Posted on April 15, 2008 at 8:00 am

B+
Lowest Recommended Age: Mature High Schooler
MPAA Rating: Rated PG-13 for mature thematic material, sexual content and language.
Profanity: Strong language
Alcohol/ Drugs: None
Violence/ Scariness: Sad and tense confrontations
Diversity Issues: None
Date Released to Theaters: December 5, 2007
Date Released to DVD: April 15, 2008
Amazon.com ASIN: B000YABYLA

Juno%20poster.jpg
It’s time for the q-word again. Every year, it seems, there is some audience-favorite-quirky-little-indy — that category is now a genre of its own, like thriller and romantic comedy. 2006’s Little Miss Sunshine was called “this year’s Napoleon Dynamite.
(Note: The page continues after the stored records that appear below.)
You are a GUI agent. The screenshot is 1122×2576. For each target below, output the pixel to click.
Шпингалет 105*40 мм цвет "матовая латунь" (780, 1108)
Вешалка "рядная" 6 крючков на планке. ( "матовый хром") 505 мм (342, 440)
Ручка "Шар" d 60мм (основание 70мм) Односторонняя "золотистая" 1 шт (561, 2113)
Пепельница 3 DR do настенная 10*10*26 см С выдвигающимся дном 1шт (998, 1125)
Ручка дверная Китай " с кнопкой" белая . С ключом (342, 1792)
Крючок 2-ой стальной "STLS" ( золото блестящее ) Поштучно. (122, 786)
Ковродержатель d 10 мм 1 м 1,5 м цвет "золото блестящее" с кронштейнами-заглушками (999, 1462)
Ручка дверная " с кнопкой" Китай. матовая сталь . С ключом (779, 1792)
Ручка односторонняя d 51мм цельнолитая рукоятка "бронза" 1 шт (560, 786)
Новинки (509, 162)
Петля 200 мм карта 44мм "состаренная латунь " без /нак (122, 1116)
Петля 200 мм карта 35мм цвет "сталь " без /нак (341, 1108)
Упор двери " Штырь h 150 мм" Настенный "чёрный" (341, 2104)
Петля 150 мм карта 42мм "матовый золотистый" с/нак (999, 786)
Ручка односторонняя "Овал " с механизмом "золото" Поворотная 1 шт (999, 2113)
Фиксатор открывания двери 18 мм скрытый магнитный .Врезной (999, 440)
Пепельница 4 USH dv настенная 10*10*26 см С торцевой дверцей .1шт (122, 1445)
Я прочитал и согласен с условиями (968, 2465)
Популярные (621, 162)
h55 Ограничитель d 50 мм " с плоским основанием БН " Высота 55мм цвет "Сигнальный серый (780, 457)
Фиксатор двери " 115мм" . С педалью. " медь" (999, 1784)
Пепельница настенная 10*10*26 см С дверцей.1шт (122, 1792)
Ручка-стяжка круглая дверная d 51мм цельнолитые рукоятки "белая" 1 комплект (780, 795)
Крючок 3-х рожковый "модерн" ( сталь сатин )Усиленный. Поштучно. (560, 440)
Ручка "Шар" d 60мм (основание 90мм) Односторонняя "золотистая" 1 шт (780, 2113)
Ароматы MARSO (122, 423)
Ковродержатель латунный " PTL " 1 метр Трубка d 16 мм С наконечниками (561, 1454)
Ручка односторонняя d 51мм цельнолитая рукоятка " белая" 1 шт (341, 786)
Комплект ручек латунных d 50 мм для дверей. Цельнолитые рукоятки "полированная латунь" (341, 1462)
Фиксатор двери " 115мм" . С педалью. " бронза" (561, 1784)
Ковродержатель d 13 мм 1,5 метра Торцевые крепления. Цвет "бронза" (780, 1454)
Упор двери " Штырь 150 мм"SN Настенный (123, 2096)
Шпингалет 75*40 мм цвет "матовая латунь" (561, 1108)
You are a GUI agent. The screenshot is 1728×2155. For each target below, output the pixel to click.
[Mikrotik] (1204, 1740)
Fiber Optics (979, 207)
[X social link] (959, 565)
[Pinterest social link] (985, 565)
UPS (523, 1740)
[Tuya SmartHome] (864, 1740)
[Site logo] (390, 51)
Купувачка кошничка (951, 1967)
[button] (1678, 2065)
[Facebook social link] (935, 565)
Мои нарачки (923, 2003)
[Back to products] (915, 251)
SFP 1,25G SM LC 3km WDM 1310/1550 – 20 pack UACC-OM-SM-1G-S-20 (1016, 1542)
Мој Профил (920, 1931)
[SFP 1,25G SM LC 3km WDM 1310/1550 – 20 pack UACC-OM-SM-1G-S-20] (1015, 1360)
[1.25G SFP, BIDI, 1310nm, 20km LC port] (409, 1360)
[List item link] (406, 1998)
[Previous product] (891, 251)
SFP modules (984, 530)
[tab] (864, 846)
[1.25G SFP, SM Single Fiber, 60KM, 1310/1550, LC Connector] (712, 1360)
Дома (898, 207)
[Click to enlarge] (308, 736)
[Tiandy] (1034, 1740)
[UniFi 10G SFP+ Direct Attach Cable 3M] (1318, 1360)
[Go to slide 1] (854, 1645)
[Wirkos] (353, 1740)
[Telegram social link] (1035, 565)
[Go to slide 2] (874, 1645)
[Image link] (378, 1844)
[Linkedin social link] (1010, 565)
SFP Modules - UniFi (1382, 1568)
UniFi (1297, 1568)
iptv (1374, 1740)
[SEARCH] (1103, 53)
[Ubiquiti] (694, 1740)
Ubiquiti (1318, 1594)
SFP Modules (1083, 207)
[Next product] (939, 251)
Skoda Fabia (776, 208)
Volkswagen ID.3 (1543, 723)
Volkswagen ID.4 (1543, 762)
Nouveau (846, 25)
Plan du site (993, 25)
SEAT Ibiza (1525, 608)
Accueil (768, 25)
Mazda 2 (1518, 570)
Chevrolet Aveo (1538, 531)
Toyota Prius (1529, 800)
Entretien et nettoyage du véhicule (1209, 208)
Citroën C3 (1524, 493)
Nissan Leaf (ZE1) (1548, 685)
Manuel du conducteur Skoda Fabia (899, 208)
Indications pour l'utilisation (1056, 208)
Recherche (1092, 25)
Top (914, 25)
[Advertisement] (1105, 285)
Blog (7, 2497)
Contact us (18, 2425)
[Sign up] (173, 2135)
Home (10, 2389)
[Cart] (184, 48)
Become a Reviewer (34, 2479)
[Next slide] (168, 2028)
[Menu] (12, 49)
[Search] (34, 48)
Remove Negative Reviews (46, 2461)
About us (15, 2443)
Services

And in 2007, ever since it premiered at the Toronto International Film Festival, “Juno” has been called this year’s Little Miss Sunshine. All three films are modest little independent films, though the two most recent have, if not A-list superstars, certainly established A-list actors. All three are small stories about people who are not glossy, air-brushed, homogenized, safe, and stories that are not formulaic or easily classified. The movies are filled with telling details and some intriguing messiness in character and plot. Hollywood’s word for this is “quirky.” When it’s done right, it is endearing, engaging, and unforgettable, filled with people we want in our lives.